Red Deer Press (2012)
Reviewed by Leslie Granier for Reader Views (6/13)
Jason is a 9 year old boy who lives with his mother and younger sister. His abusive father is now out of the picture. Jason often has emotional and angry outbursts. When his mother feels she can no longer handle him, she arranges to send him to a group home for boys to learn new ways to deal with his anger. Naturally, Jason does not understand why he is being sent away and wonders if his mom loves him anymore. His only goal is to get out of there as quickly as possible. But until he is capable of behaving in appropriate manners, he must live away from his family.
This work of fiction is told as a first person narrative. Jason's thoughts about his new surroundings and the people with whom he now resides are realistically portrayed. Experiencing Jason's hopes, as well as his fears, through his eyes helps the reader to establish a connection with him. Hearing him finally pour out his heart and talk about what was really troubling him was so touching I just wanted to hug him. Seeing him adapt to living with new kids and adults and watching him learn important lessons about honesty, self-discipline, and respecting other people provided additional heartfelt moments for me.

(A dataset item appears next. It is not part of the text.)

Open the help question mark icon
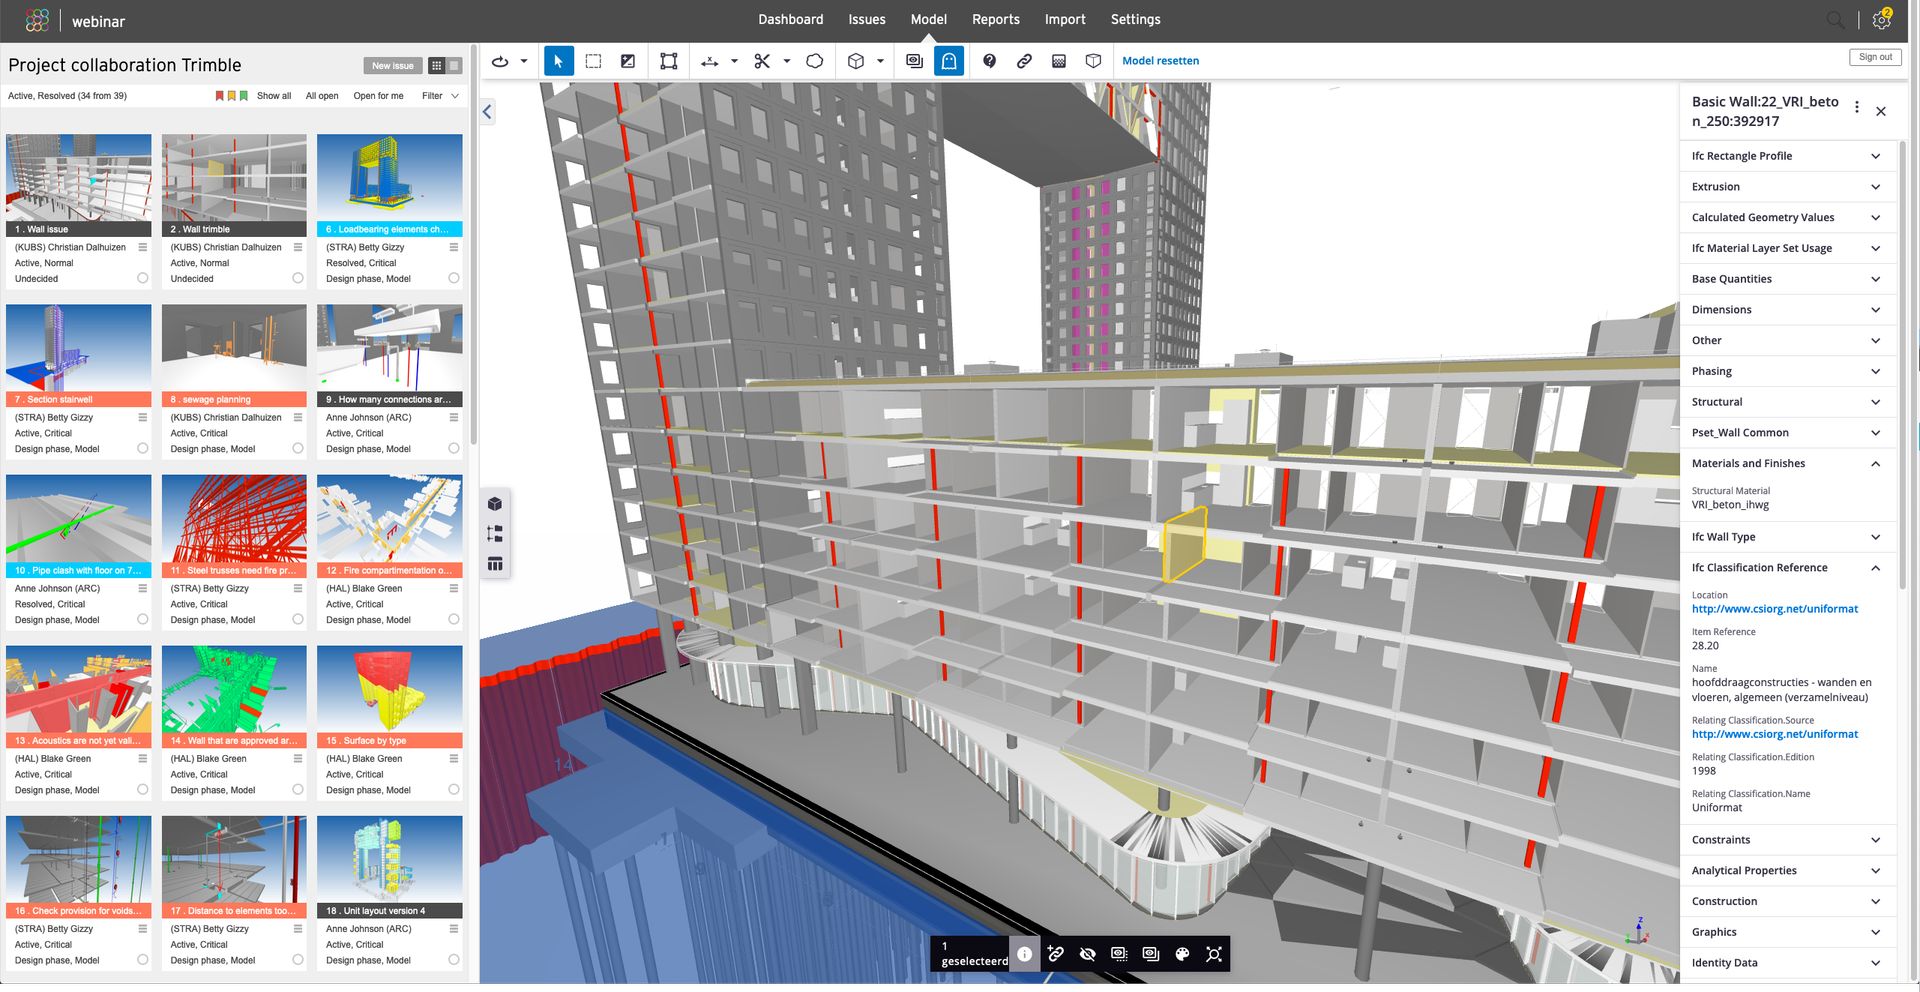Viewport: 1920px width, 992px height. [989, 61]
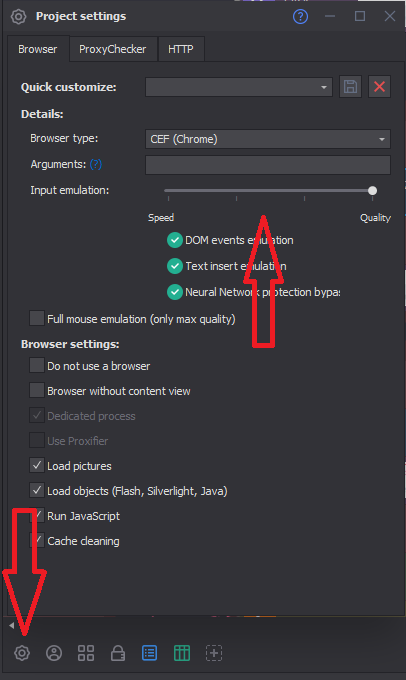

"Jason's Why" is appropriate for an audience of 8 to 12 year old children, especially so for those with behavioral issues. The book is only 72 pages in length, so even those who do not like to read should have no trouble finishing it. There are several good lessons for kids contained in the story. It shows that people can get out of bad or destructive situations through the caring and guidance of others. It also focuses on the importance of consistency, knowing what to expect and what is expected of them. Teaching children to talk openly about their feelings instead of keeping them bottled up until they eventually erupt is probably the biggest lesson of all.
Author Beth Goobie has written a number of books for young readers. While I have not read any of the others, if they are as good as "Jason's Why" in content or context, they should be incorporated into elementary school reading programs.